> _RECORDS_:

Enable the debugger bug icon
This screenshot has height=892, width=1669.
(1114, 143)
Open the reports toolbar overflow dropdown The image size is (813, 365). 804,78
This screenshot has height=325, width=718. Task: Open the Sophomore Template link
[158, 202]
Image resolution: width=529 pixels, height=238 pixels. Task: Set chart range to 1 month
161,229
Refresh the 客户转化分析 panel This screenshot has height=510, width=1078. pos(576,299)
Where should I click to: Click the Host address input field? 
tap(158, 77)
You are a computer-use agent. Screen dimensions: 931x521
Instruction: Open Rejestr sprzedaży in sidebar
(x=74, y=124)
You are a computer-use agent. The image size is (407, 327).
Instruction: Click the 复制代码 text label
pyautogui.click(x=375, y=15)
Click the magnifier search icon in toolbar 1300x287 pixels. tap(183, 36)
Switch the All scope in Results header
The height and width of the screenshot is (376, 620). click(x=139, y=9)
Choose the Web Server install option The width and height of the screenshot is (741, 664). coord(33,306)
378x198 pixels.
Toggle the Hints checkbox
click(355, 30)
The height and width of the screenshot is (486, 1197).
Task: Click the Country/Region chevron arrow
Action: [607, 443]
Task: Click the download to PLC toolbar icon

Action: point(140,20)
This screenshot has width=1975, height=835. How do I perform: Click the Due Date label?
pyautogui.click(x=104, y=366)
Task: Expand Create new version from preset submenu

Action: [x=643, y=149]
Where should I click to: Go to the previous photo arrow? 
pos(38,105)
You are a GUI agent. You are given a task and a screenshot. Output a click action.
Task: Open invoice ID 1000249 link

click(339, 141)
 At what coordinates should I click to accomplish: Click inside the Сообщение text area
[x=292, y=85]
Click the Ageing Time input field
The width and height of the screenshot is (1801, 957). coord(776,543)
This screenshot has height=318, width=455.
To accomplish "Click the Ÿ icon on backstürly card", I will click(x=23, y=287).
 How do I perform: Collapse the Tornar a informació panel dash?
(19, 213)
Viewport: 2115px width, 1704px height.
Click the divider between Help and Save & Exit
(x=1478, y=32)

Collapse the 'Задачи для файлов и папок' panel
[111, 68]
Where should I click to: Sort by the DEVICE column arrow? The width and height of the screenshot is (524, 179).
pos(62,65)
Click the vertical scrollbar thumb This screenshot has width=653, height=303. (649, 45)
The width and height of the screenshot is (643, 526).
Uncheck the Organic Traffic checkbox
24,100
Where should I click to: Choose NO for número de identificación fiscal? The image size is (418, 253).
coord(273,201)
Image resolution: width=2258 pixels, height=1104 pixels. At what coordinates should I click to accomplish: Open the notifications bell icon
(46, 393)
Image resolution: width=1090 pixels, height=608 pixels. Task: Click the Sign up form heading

> _WHAT THIS TASK INVOLVES_:
Apply a filter for "agent" to the entries and show each line that passes.

> _SOLUTION TO THE PROBLEM_:
You are a computer-use agent. Screen dimensions: 931x521
You are a computer-use agent. The image size is (407, 327).
You are a GUI agent. You are given a task and a screenshot. Output a click action.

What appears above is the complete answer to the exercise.